食事の後もビールのご相伴にあずかっていると、子供の寝かしつけから戻って来た美紘が、前振り無しに言い出した。
「侑、花火しよう」
「え、花火?」
「そう、花火。一週間前くらいにやったのの残りあるから。残しといても湿気っちゃうし」
「でも…」
俺は襖の先にある隣の部屋の方を見た。
「せっかくだし、子供とやってあげた方がよくない?」
「いいよ。あの子とは来年も再来年も出来るし。さ、行くよ」
美紘に背中を叩かれた後、彼女の舅と夫の顔を見ると、二人とも美紘の強引さには慣れているのか、「行っておいで」の顔をしていた。

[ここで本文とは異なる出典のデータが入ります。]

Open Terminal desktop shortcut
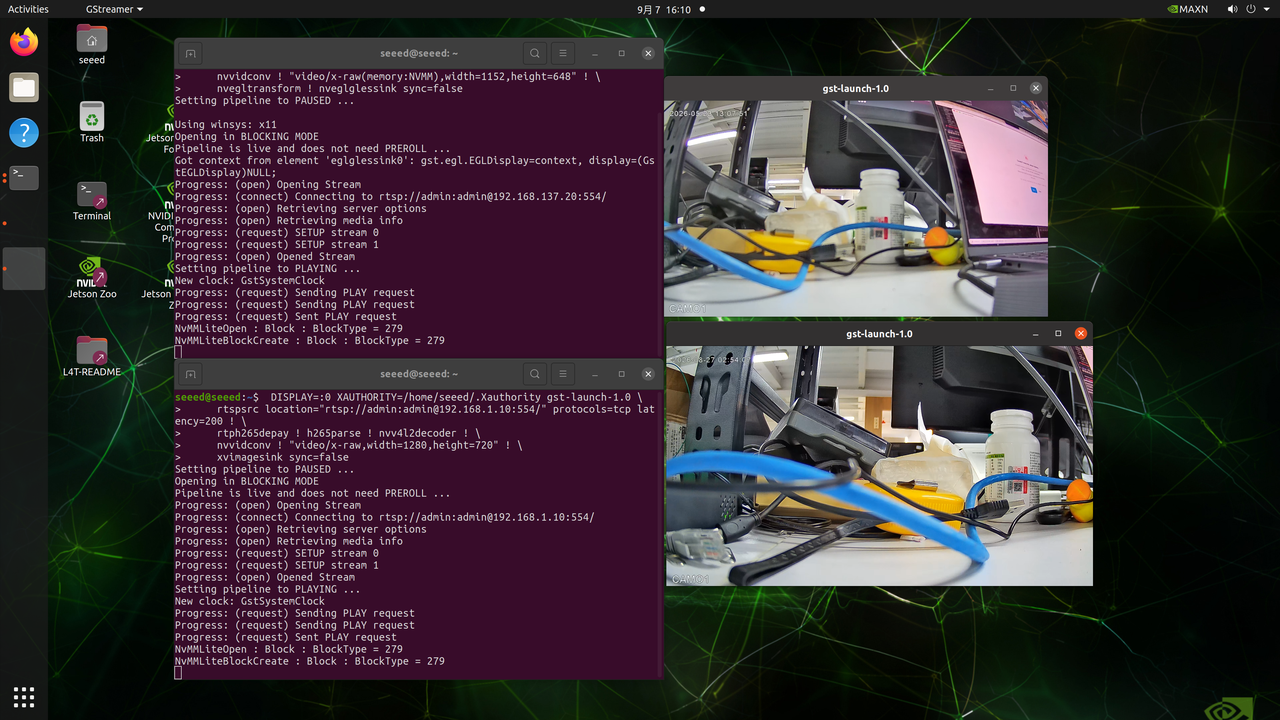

参加者二名の手持ち花火大会は家の前の道路、生垣の直ぐ脇で行われた。
「こんなとこでやってたら、車来ない?」
俺は視界の良い直線の道路を右左と眺めた。
「大丈夫大丈夫。ここ、私道だから」
美紘は残り本数の少ない袋の中から一本手持ち花火を取り出すと、先に火を灯し、火花を散らし始めたそれを俺に手渡した。
「美紘、良かったな。田舎に嫁に行って」
「んー?なんで?」
「だって、禁止されてないから、いくらでも花火できるだろ」
「確かに。でも、やっぱり、私にとって、夏休みと言えば侑んちの田舎なんだよね」
美紘は自分が持った花火を俺の花火の先に近付け、火をもっていった。
「だから、あそこは田舎じゃないって。郊外、住宅地。田舎は今いるここみたいなトコだから」
「失礼しました。じゃあ、ああいう感じの郊外の家なんだよね。で、弟分とつるむという…」
「弟分って、俺か」
この晩も、最後は線香花火だった。世間はどうか知らないが、美紘が手持ち花火の終わりを線香花火で飾りたがるのは、彼女の叔母であり俺の母である女性の影響ではないかと、ふと気が付いた。
最後の線香花火が終わりかけた時、美紘に伝えた。
「家に戻る前に、伯母さんトコにも寄ってくつもり。お土産、置いてきに」
「そっか」
それまでの中で一番大きく育った火の球だったが、終にボトリと地面に落ちた。